Вообще, чем опасна утрата национальных корней? Маргинализируются целые поколения. Без связи с исторической традицией человек превращается в манкурта, а манкурт опасен для любого государства. Плюс, для мусульманских народов действует еще фактор исламского радикализма. Потому что человек все равно испытывает потребность в поиске своей идентичности, ему все равно нужна какая-то замена языка, культуры, этнического кода, и он заменяет его религиозным.

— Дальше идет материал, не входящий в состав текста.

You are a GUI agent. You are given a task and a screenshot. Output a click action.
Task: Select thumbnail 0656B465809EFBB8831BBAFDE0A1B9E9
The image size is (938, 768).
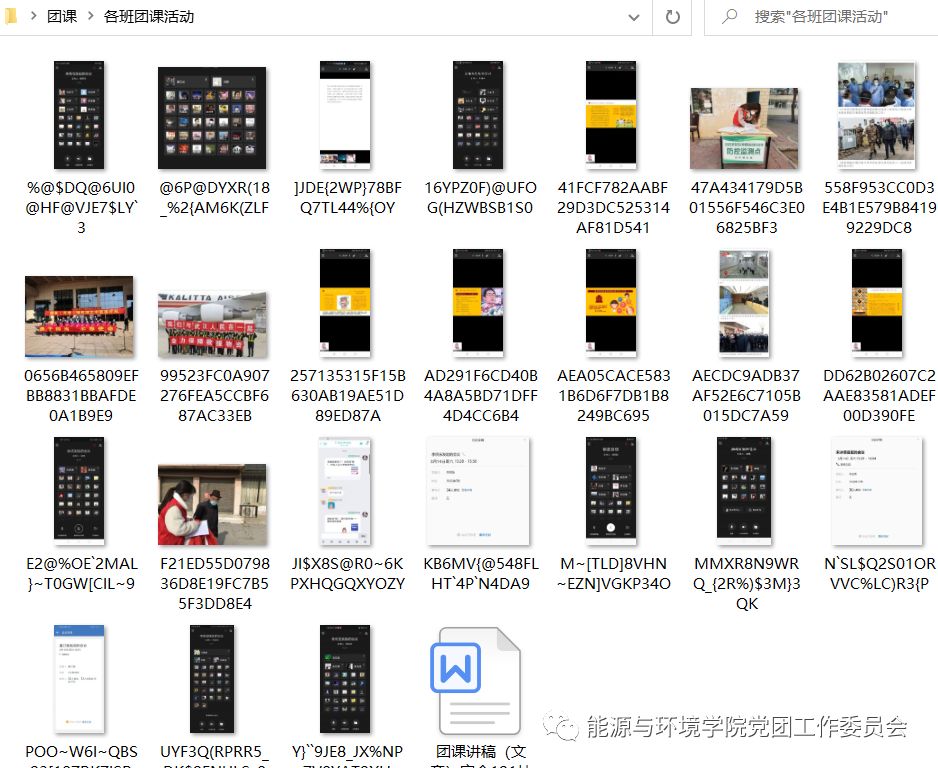click(x=80, y=317)
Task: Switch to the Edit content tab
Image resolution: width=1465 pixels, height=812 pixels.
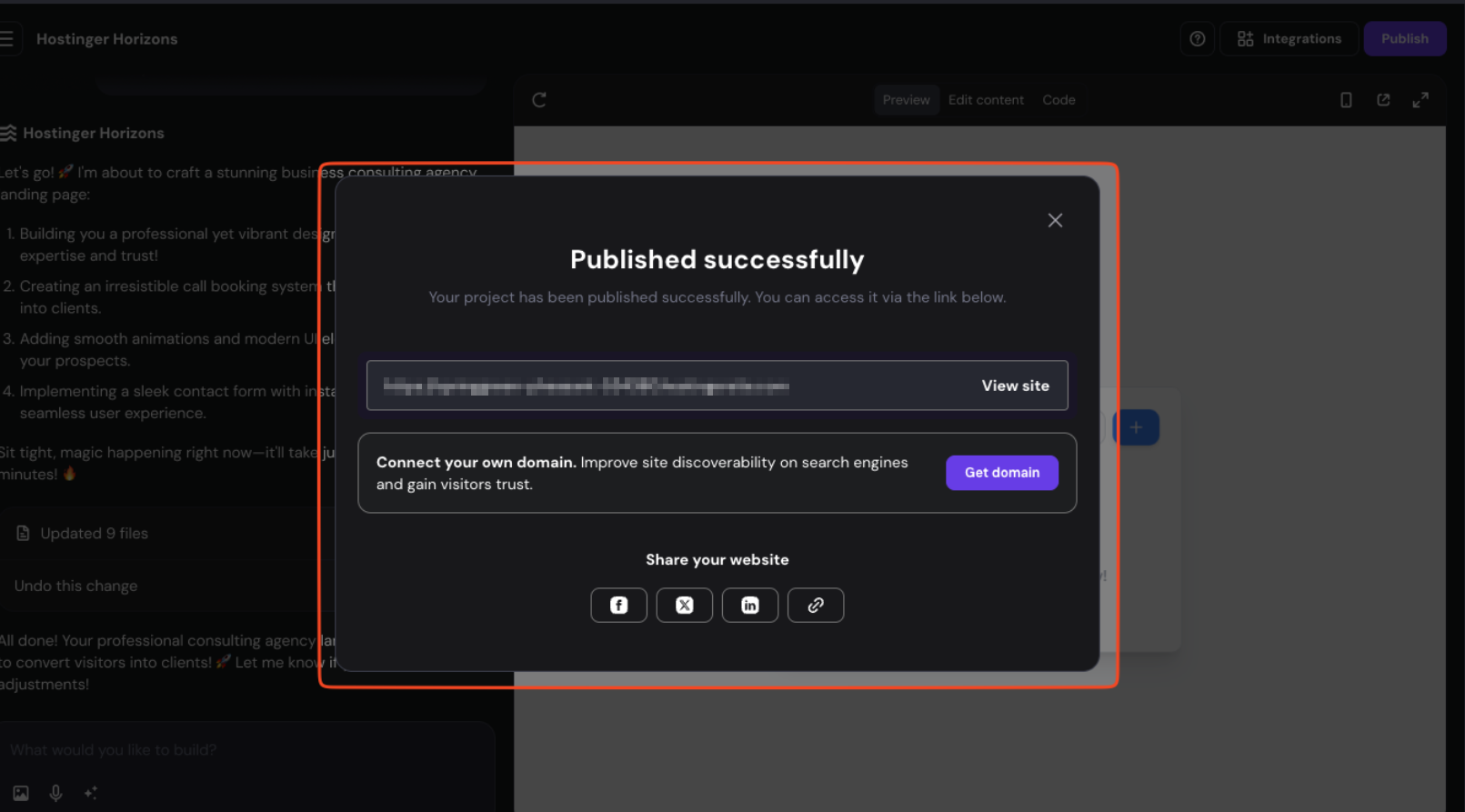Action: pos(986,100)
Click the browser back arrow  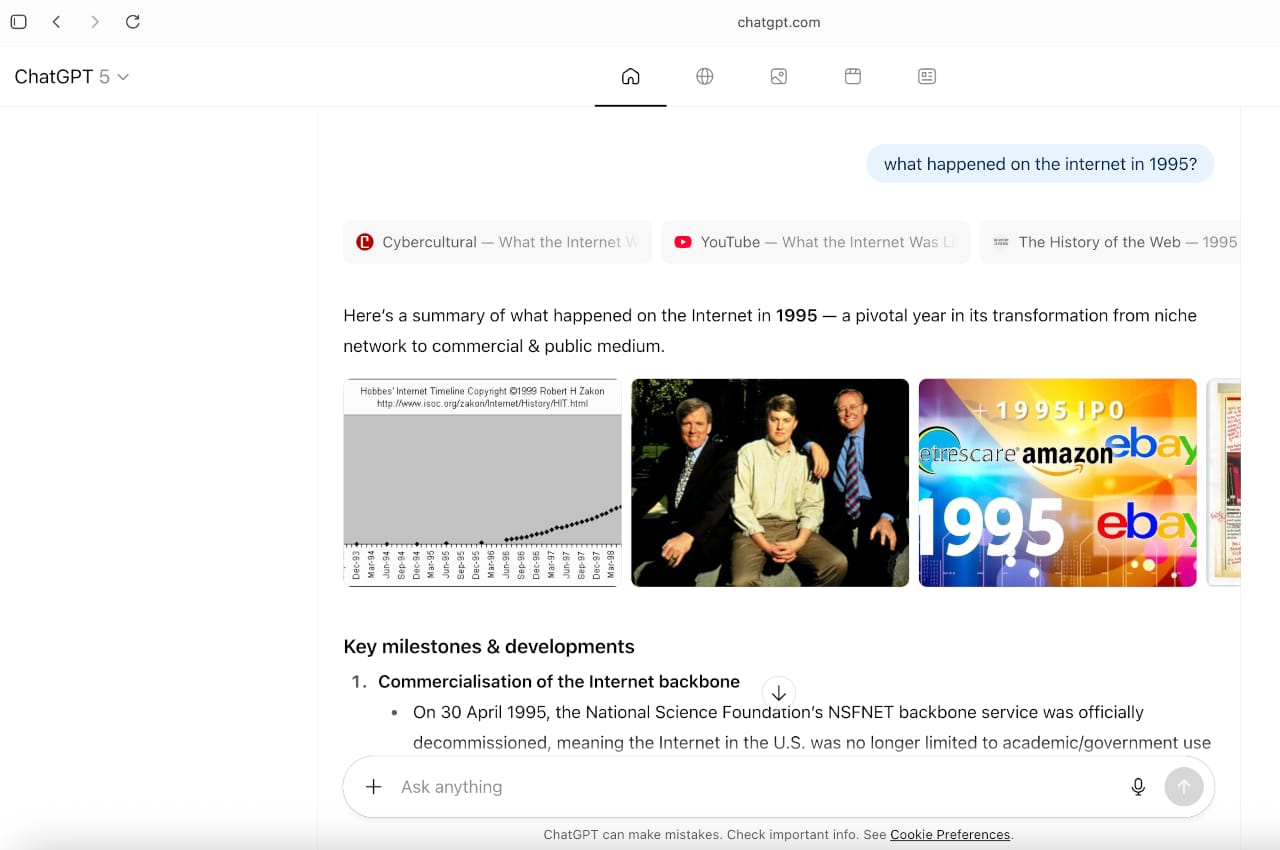[57, 22]
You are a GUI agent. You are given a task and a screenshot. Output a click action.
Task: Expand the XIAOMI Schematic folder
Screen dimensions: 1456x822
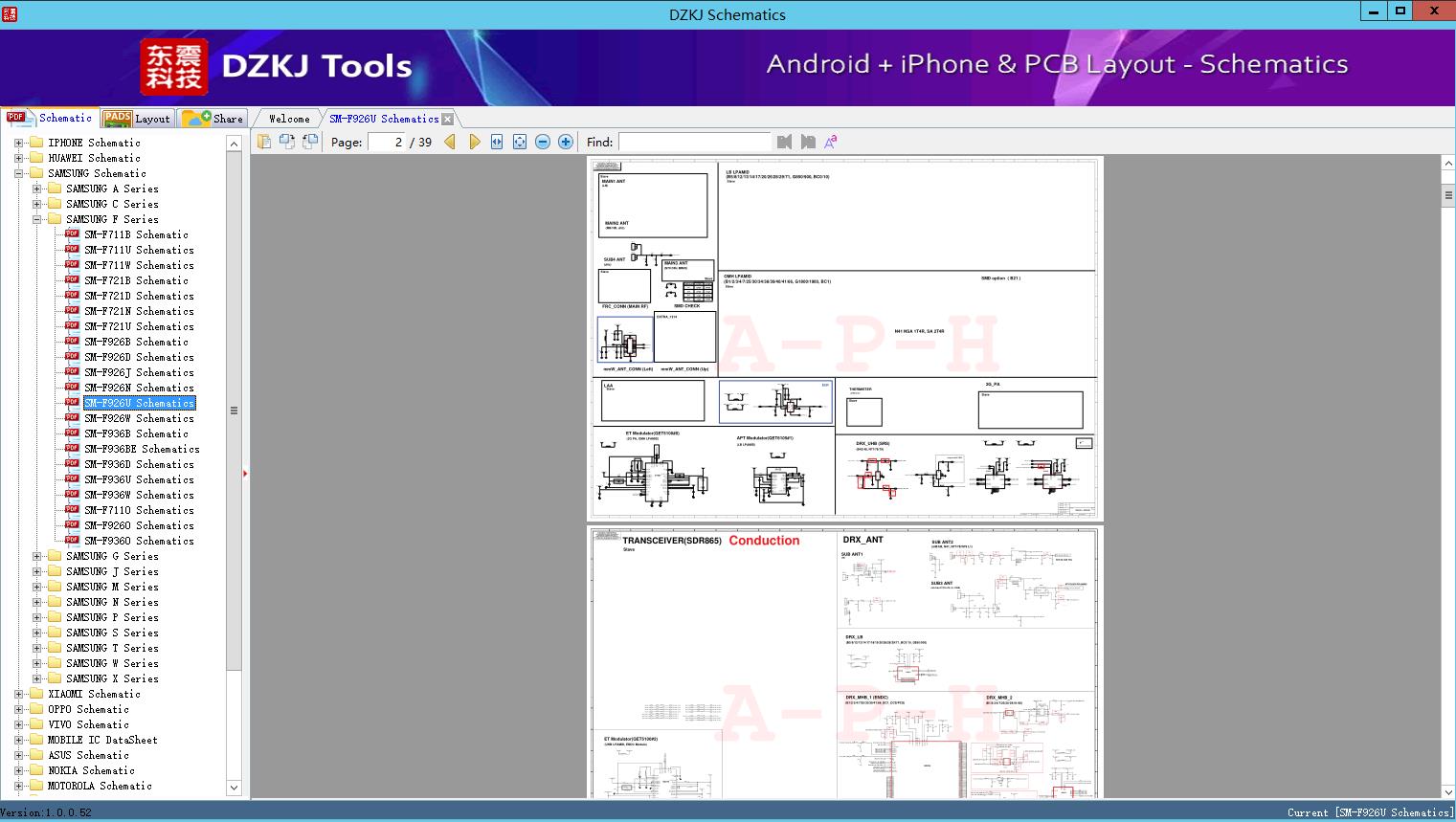[18, 694]
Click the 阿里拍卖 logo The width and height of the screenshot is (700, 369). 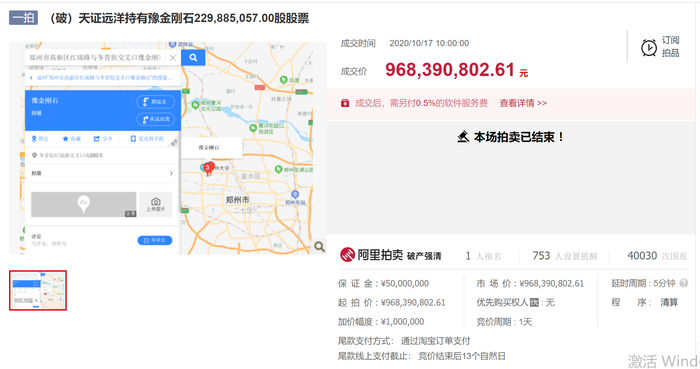click(x=371, y=255)
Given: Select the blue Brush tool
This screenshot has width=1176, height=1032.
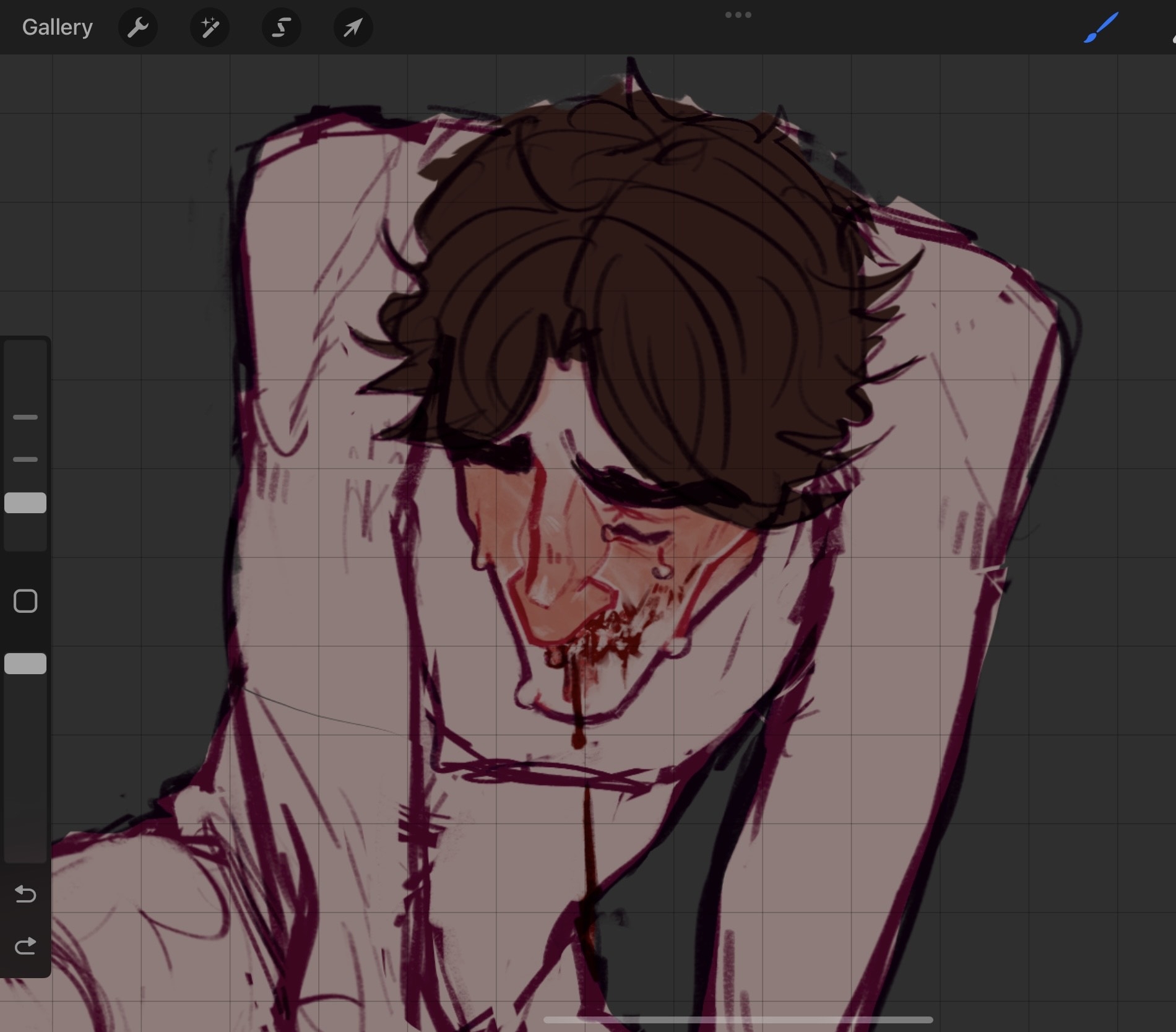Looking at the screenshot, I should (x=1100, y=28).
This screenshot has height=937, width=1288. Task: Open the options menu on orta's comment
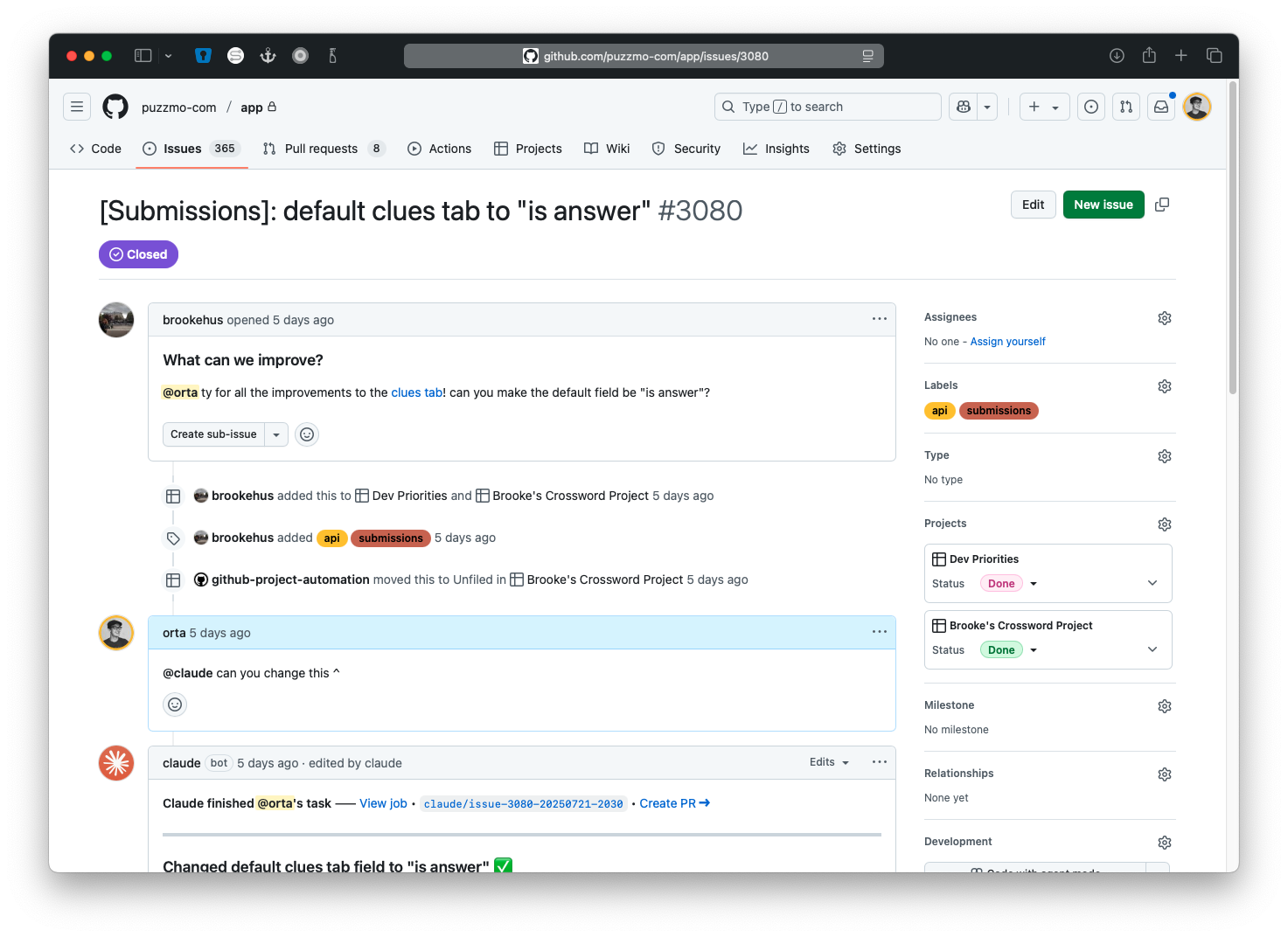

Не случайно несколько лет назад в Татарстане запретили читать пятничную проповедь на русском языке. Потому что представители радикальных течений группировались в основном в мечетях, где общение, богослужение и проповеди велись на русском языке. Эмиссарам это важно, чем шире охват, тем лучше. Я специально заходил на некоторые сайты знакомств мусульман, хотел даже документальную пьесу об этом сделать, там прямо так и пишут: «Я мусульманка, рожденная от кумыков», «Я мусульманин, рожденный от татар». Я никогда с такими людьми не общался, мне религия не очень близка, и для меня это был сдвиг сознания. Для них этническое не важно, они за всемирную умму, за халифат от Северного до Южного полюса, и национальные корни им только мешают. Естественно, не все религиозные люди такие. Наоборот, знание своих корней и языка только укрепляет веру многих людей. Но мне кажется, что люди, хранящие и культуру, и язык, и веру, они как-то гармоничнее что ли…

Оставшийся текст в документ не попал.